Em seguida, outro caso. Este sem mediações digitais. Entrevistam uma aposentada moradora da periferia, que a duras penas conseguiu juntar R$ 900 para uma pequena obra doméstica. Ela conta que foi procurada em casa por um sujeito bem falante e respeitoso, que lhe disse vir em nome do banco para trocar seu dinheiro, pois em breve o que guardava não valeria mais, já que o governo está substituindo todas as notas, para mudar sua numeração. Mostrou-lhe que as cédulas têm números impressos, exibindo-lhe notas novas com números diferentes. Ela entregou suas economias. Quando descobriu o erro, já não tinha como consertar. Perda total.
Mas não temos campanha eleitoral que deveria justamente fazer com que os candidatos ficassem conhecidos? Ajudar os eleitores a saber mais e se preparar para o voto, dar-lhes informação? E uma mídia livre, atenta e atuante, despejando notícias 24 horas por dia? E não estamos reduzindo os índices de analfabetismo?
É claro que parte da responsabilidade está no sistema eleitoral e seus mecanismos, propícios à mentira e ao engodo, com marqueteiros milionários, proteção a partidos de aluguel, coligações esquisitas, campanhas em que nada sério é discutido, e votos proporcionais distorcidos — em que o eleitor vota em um candidato e elege outro, enquanto deixa de eleger quem teve mais votos. Daí a importância da reforma nessa área, pela qual a democracia clama.

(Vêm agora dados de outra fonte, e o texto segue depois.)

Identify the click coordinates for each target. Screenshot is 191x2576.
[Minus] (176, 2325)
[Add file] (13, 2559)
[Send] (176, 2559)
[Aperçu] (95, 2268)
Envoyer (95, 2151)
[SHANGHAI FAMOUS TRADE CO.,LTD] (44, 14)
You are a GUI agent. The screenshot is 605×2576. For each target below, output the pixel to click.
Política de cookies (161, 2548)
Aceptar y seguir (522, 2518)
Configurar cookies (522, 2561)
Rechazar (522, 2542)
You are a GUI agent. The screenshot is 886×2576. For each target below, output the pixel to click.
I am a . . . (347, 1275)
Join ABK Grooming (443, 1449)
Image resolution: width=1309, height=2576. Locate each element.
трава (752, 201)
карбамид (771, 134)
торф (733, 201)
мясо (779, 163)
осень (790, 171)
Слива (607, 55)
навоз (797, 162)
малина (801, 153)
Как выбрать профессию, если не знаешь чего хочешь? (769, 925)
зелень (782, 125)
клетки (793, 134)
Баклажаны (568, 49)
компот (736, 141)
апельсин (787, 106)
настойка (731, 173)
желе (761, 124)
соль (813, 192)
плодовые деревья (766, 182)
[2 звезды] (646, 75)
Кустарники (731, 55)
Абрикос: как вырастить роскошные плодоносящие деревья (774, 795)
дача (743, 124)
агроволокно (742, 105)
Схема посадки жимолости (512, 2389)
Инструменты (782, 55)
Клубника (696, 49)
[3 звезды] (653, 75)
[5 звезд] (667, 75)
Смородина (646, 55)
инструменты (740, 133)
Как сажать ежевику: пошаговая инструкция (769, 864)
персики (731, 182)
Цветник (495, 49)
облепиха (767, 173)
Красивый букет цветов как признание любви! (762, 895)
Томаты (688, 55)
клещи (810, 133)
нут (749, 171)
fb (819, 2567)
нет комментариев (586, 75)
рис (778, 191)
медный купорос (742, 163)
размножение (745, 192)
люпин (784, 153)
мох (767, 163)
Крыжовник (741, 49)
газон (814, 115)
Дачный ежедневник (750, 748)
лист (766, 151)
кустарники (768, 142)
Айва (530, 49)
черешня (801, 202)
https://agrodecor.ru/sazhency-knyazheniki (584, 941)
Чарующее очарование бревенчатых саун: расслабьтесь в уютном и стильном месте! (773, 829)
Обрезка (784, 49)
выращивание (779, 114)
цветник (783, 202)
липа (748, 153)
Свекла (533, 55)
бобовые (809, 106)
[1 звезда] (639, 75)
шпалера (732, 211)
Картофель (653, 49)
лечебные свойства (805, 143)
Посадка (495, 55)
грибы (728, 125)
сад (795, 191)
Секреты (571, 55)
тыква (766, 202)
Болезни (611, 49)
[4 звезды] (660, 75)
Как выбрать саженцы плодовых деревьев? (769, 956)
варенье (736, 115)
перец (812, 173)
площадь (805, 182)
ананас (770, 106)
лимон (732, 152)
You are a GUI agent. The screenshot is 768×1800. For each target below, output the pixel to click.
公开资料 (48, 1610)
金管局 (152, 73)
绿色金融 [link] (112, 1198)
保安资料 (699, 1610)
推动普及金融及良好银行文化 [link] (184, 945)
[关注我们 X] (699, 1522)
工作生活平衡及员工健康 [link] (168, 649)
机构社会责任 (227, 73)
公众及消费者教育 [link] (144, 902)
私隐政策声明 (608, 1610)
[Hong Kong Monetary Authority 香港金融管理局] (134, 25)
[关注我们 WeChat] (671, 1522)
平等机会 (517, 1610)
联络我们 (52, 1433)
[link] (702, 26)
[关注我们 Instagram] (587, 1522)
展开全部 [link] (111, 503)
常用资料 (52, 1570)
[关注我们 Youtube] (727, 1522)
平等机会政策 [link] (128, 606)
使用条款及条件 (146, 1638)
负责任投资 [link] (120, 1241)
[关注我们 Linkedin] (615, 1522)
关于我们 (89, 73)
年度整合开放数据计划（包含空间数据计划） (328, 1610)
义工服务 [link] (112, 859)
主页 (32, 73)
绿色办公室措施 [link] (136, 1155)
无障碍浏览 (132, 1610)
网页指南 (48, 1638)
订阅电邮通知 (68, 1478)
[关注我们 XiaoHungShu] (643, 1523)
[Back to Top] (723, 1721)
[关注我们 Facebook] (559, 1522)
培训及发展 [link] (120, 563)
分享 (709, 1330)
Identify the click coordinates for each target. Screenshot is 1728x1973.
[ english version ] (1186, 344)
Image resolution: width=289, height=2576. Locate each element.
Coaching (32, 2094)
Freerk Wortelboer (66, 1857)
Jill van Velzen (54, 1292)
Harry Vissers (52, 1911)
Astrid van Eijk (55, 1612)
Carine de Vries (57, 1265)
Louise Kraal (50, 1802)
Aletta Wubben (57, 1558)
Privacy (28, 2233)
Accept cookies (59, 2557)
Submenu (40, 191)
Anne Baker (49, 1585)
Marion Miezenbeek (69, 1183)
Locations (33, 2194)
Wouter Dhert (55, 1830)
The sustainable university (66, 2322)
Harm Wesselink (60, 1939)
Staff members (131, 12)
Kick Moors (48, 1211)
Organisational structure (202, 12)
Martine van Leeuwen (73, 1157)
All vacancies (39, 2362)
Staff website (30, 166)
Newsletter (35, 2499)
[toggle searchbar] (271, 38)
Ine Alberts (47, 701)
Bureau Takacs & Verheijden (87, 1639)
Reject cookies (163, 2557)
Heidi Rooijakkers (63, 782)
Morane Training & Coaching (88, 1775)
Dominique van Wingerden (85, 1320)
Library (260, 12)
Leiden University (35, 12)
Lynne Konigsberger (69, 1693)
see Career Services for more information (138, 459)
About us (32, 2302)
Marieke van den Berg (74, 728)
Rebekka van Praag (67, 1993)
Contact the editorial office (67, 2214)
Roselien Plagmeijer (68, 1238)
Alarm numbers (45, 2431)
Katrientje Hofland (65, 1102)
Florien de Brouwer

Há, sim, os eleitores metidos a sabidos, que querem se dar bem e vendem o voto por uma suposta benesse (como os que compraram dinheiro falso pela internet). E há os crédulos e desinformados, acreditando no que lhes diz o vizinho, o cabo eleitoral, o guru da hora, o miliciano, o “dono” da comunidade, ou o pastor de uma das tantas igrejas que proliferam, isentas de impostos e ligadas a partidos políticos.
Mas há também, e com relevo, o efeito de uma educação deficiente, incapaz de provocar comparações e reflexões, desenvolver o espírito científico e a capacidade de análise crítica baseada na observação da realidade. Seja por insistir em fórmulas prontas a que o aluno deve aderir, seja por deficiências na formação do professor. A imposição do conformismo acaba perpetuando crenças incompatíveis com a racionalidade, ainda mais deletérias quando se somam à certeza absoluta, vinda da ilusão do conhecimento. Exemplos disso estão na tentativa de impor dogmas e interditos religiosos e políticos. E em teorias constrangedoras como a externada recentemente por sábia filósofa, de respeitada universidade, que leva a negação do real ao ponto de afirmar que não houve corrupção sistemática e institucionalizada na Petrobras, mas apenas o juiz Sérgio Moro foi treinado pelo FBI para a Lava-Jato, com o fim de desestabilizar o país e entregar o pré-sal aos EUA. Ou para cumprir os desígnios do Ocidente e ocupar nosso mercado, apoiou outro sábio, doutor pela mesma universidade.
Precisamos de mais abertura para a realidade, mais exame dos fatos. Para aprender. Palmas para a bem-humorada Fernanda Torres, que anuncia um programa chamado “Minha estupidez”, focalizando temas e ângulos em que se sente ignorante. Recente estudo do historiador Yuval Harari, “Sapiens”, sustenta que o reconhecimento da própria ignorância foi que propiciou a revolução científica da modernidade, ao rejeitar dogmas e ideias prontas. Atitude que foge da arrogância e se aproxima da máxima socrática que há séculos ensina: “Só sei que nada sei". Caminho da sabedoria.